> **Extracted data**:
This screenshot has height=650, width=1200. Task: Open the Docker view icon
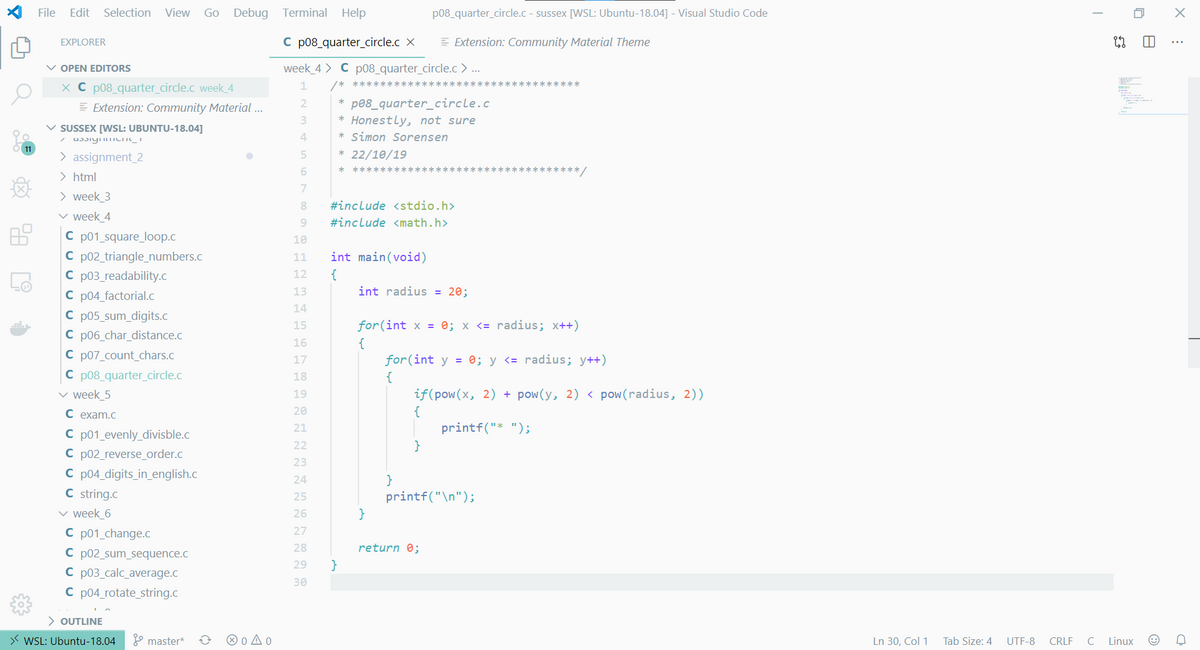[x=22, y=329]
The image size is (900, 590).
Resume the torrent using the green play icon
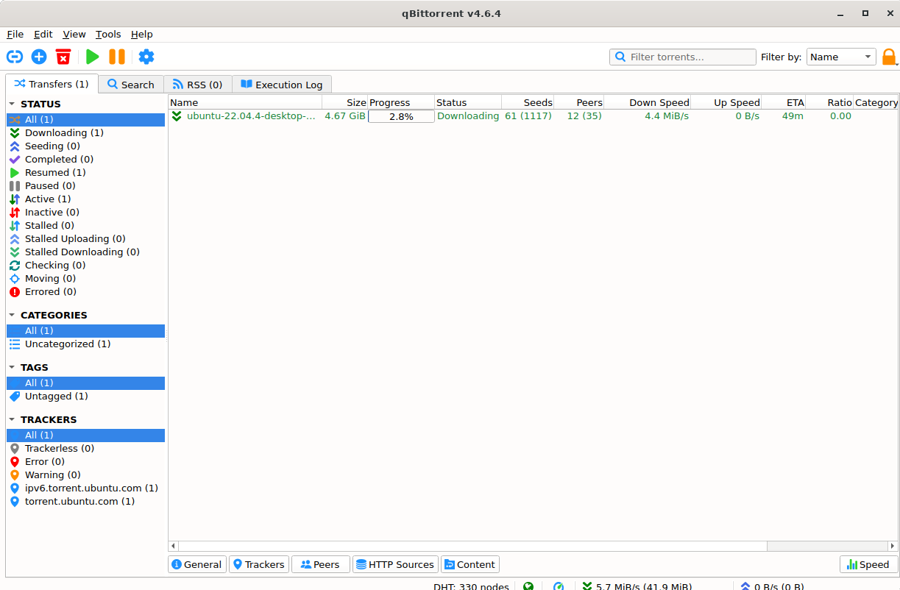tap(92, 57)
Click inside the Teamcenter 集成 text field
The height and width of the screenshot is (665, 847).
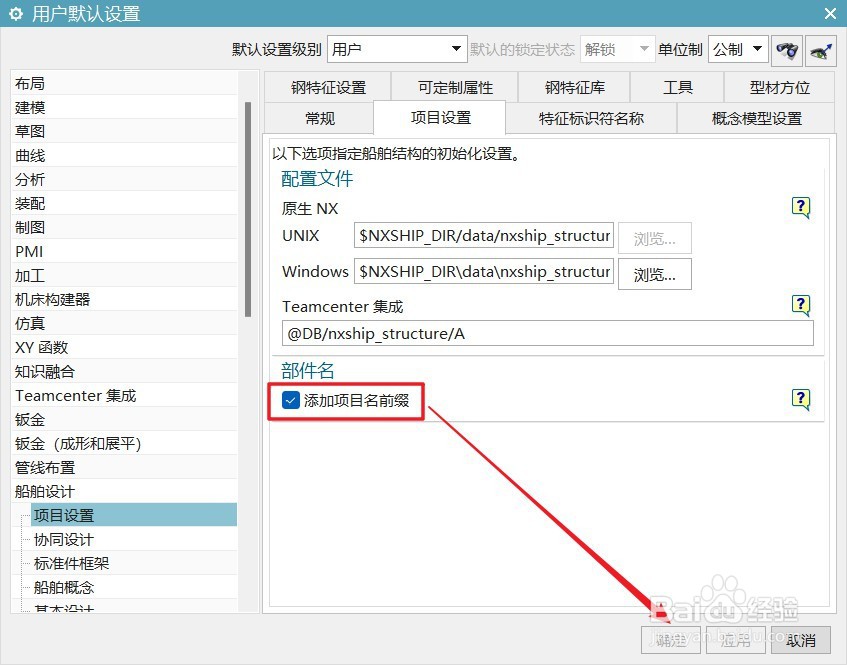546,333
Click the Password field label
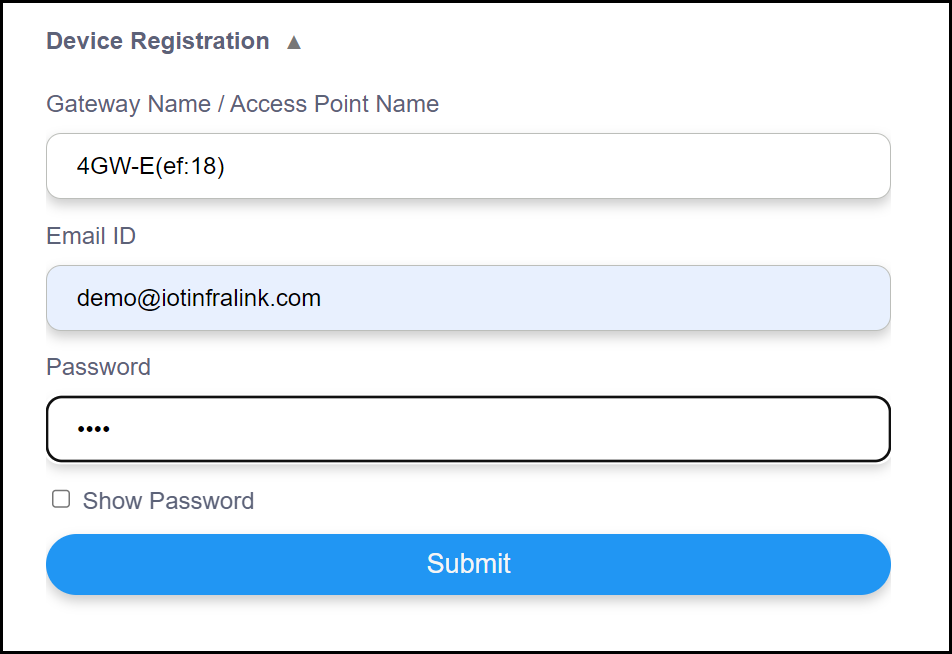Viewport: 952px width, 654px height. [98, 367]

...

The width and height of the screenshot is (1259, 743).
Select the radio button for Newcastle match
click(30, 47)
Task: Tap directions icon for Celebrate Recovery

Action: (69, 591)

> **What you are asked to do**: Where a picture appears in the records above, omit it, and transcribe exactly the stretch of lines from the one with "This screenshot has" through the one with "Click inside the Teamcenter 集成 text field".

> **Exercise solution**:
This screenshot has height=650, width=1200. Task: Open the Docker view icon
[x=22, y=329]
The image size is (900, 590).
Resume the torrent using the green play icon
tap(92, 57)
Click inside the Teamcenter 集成 text field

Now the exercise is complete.